Panel 2: Beer and Iguana looking up at panel 1.
Text Beer: Well look at that…
Text Iguana: F*** me running…

Panel 3: Beer and Iguana looking at each other.
Text Iguana: “Parody and fair Use” huh?
Text Iguana: Schmuck…

Panel 4: Beer looking up at panel 1, no Iguana.
Text Beer: Well I guess this kills next issue’s “Diane Keaton: Vampire Slayer”…

So notes on Pitch #3: I liked that every page the names change. First it’s Dave and I, then what glamourpuss calls us,

Actually, "Mike Dowe" comes from when Dave sent me the pictures of when I gave him his gold watch for finishing Cerebus, he had signed them "To Mike".  And I used to get asked all the time if my last name had an "E" in it.

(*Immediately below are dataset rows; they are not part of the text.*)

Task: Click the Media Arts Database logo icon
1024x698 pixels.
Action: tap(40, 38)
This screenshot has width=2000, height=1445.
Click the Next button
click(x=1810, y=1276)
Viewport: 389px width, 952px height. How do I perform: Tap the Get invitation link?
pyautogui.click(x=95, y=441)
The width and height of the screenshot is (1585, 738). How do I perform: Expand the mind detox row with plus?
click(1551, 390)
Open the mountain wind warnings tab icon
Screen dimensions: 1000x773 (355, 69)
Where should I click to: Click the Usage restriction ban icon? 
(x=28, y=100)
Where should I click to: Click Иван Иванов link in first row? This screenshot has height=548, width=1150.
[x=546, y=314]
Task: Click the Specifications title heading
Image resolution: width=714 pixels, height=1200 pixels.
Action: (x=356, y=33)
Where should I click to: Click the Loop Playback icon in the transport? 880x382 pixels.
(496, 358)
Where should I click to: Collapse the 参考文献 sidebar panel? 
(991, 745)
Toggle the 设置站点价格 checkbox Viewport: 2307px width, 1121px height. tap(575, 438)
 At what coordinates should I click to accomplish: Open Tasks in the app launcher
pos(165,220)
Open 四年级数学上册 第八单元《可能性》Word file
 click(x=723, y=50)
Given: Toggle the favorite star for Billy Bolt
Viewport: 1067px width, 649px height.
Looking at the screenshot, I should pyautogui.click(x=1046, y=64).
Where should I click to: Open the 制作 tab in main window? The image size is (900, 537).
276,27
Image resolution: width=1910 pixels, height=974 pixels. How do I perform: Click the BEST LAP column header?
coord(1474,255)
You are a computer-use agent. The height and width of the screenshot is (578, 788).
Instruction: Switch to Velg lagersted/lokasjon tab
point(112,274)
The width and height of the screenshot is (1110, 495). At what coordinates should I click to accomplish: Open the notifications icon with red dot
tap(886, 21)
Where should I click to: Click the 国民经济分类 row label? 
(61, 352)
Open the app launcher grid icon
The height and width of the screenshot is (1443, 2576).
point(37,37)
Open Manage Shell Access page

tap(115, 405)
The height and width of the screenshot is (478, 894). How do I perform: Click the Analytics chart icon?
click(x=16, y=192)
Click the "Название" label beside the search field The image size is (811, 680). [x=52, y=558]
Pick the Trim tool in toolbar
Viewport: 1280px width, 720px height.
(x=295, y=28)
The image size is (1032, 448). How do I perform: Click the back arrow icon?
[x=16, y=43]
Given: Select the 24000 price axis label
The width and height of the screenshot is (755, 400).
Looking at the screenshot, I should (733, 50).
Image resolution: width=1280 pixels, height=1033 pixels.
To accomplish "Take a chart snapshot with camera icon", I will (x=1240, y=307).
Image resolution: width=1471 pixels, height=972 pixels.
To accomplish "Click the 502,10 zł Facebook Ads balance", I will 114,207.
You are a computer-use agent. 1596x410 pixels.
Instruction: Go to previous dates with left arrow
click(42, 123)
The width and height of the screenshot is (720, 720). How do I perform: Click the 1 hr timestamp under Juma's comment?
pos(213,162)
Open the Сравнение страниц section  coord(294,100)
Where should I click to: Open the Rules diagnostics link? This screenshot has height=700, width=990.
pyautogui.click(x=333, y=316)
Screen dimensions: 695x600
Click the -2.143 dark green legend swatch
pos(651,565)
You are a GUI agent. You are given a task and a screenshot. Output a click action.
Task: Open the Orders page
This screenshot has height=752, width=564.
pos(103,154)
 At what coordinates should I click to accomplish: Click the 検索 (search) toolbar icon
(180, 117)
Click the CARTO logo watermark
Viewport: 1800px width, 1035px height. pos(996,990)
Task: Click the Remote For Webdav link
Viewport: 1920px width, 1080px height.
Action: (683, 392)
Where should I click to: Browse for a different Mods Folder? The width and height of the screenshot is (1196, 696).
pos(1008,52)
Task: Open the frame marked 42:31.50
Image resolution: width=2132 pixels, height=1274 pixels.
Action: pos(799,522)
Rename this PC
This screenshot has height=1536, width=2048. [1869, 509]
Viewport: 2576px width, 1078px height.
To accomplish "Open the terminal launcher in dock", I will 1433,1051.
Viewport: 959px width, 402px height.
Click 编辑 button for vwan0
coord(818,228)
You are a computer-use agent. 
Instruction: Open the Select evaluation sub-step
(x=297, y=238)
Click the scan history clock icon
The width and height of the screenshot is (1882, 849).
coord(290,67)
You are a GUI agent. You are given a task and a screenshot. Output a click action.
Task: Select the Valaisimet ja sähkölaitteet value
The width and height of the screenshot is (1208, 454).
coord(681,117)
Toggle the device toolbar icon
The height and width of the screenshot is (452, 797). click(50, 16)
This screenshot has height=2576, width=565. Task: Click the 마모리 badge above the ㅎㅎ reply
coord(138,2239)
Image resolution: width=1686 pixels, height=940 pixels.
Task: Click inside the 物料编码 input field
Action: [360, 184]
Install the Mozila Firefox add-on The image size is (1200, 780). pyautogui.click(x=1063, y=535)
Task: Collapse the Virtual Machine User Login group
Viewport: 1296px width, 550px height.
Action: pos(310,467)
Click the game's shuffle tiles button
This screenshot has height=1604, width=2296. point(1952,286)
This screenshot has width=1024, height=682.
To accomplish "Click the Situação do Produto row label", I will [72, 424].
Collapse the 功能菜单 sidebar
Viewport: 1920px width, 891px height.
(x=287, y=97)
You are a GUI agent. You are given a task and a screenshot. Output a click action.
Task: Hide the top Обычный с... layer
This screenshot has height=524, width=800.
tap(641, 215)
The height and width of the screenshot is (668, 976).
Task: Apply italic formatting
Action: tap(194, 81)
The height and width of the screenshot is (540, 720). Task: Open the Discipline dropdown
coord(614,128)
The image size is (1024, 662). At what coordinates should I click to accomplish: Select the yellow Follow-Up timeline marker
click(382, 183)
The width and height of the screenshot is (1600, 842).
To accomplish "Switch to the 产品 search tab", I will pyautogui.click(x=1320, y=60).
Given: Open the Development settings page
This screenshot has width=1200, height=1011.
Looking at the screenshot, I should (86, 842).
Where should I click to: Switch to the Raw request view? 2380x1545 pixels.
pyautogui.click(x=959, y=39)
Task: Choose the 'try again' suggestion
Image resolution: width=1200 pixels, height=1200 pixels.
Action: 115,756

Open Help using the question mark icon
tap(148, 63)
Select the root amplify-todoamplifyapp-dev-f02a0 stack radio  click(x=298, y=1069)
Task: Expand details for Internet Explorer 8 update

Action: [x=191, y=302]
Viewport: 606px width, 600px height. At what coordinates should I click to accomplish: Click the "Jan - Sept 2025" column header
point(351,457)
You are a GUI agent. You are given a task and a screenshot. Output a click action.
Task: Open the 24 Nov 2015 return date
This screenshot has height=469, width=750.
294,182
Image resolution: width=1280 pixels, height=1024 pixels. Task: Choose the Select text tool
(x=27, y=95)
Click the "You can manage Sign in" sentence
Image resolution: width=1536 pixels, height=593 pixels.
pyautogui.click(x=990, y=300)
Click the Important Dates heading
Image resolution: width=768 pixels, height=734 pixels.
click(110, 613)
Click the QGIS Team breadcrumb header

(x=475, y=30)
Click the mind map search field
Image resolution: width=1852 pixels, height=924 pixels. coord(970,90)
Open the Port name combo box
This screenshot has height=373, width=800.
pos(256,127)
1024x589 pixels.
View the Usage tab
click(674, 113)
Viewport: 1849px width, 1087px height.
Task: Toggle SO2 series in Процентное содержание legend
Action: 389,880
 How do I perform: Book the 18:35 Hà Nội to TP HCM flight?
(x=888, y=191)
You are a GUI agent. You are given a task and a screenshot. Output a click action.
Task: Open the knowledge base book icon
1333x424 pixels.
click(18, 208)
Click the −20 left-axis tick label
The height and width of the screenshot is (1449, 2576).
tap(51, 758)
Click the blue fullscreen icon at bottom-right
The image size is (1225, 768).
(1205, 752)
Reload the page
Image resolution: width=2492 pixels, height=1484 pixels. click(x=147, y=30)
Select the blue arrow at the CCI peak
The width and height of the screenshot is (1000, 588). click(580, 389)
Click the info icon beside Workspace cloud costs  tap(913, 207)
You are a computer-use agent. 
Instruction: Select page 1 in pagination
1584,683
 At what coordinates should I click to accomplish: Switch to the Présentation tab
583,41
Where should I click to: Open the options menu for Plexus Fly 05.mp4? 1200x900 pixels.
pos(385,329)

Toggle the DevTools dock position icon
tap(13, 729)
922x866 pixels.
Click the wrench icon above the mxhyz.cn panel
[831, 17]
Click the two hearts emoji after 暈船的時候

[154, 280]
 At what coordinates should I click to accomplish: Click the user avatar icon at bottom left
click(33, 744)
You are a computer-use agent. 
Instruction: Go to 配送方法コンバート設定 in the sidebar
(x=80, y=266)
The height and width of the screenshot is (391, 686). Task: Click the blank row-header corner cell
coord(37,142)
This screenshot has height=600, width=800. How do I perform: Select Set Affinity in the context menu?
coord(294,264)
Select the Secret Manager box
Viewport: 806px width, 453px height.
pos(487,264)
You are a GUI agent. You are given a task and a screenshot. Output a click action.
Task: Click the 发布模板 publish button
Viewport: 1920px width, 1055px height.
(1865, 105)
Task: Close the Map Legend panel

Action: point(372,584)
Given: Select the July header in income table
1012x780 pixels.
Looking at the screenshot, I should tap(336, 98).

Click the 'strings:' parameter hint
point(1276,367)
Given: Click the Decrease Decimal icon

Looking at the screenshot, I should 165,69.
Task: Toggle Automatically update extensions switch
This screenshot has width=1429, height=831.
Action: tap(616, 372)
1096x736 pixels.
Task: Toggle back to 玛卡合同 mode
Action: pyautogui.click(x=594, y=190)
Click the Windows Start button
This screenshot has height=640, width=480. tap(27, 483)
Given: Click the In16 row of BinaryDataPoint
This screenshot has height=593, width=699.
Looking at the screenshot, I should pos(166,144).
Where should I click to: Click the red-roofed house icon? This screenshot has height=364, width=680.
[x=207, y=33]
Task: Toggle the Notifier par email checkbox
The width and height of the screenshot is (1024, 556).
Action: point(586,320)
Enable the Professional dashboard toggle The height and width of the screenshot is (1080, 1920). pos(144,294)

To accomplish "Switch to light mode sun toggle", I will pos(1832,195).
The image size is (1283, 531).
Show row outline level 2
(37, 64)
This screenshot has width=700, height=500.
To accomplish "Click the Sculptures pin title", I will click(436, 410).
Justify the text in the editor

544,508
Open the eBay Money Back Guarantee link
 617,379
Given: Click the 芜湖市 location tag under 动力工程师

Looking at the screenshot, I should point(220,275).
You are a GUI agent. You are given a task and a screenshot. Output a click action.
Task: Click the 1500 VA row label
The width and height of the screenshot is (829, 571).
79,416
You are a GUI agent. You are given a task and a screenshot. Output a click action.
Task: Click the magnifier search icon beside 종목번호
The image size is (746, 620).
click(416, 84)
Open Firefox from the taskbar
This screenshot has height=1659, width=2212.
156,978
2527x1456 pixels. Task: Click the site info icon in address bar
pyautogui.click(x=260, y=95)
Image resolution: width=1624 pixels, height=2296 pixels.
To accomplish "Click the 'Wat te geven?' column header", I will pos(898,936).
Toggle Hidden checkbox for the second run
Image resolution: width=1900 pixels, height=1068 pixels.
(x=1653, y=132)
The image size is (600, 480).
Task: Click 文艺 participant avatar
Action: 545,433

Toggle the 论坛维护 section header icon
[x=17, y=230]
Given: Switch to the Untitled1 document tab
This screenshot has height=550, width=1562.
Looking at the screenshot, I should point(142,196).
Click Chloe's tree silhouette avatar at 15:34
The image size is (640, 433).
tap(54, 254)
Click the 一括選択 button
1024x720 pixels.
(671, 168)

then Dave’s substitute from Reads and a pseudonym I created for myself,

It's the names of two of my favorite cats I've lived with. 

fourth is a character Dave played on Cerebus TV and a similar character I could have played had Cerebus TV continued.

Anybody else remember The Follicly-Challenged Neil Gaiman of Earth 2?


The law firm that the cease and desist comes from is the law firm Groucho uses in the Marx Brothers’ Animal Crackers.

I drew the first four pages and then went on the internet to get a sample cease-and-desist letter I could use as a template. When I finished writing up my version, I realized that I didn’t have an ending while I was typing up page five. “Diane Keaton Vampire Slayer” was a top-of-my-head idea. She was in an article in one of the two issues of Vogue I had bought as research for my pitches. 
Next Time: How I discovered my script made the cut!

*Advance praise for glamourpuss archive:

"Up until an hour ago, I would have stated for a fact that [Jeff] Seiler's CEREBUS READERS IN CRISIS was the most uncalled-for example of Dave Sim Ephemera to hit the market, but I think you have him beat with this one."
Dave Sim
Creator- Cerebus, glamourpuss, Judenhass, The Strange Death of Alex Raymond, You Don't Know Jack, Cerebus in Hell?

5 comments:

Anonymous said...

Yay, Me!!!

Jeff said...

Next to last is NOT last!

However, I *have* been trying for some time, now.

Anonymous said...

What absolute garbage.

Anonymous said...

Yeah! I hate Taylor Swift too!

Tony Dunlop said...

That's some pretty "believable" Valley Girl dialect, for a guy from Cheeseheadistan (that's Minnesotan for "Wisconsin").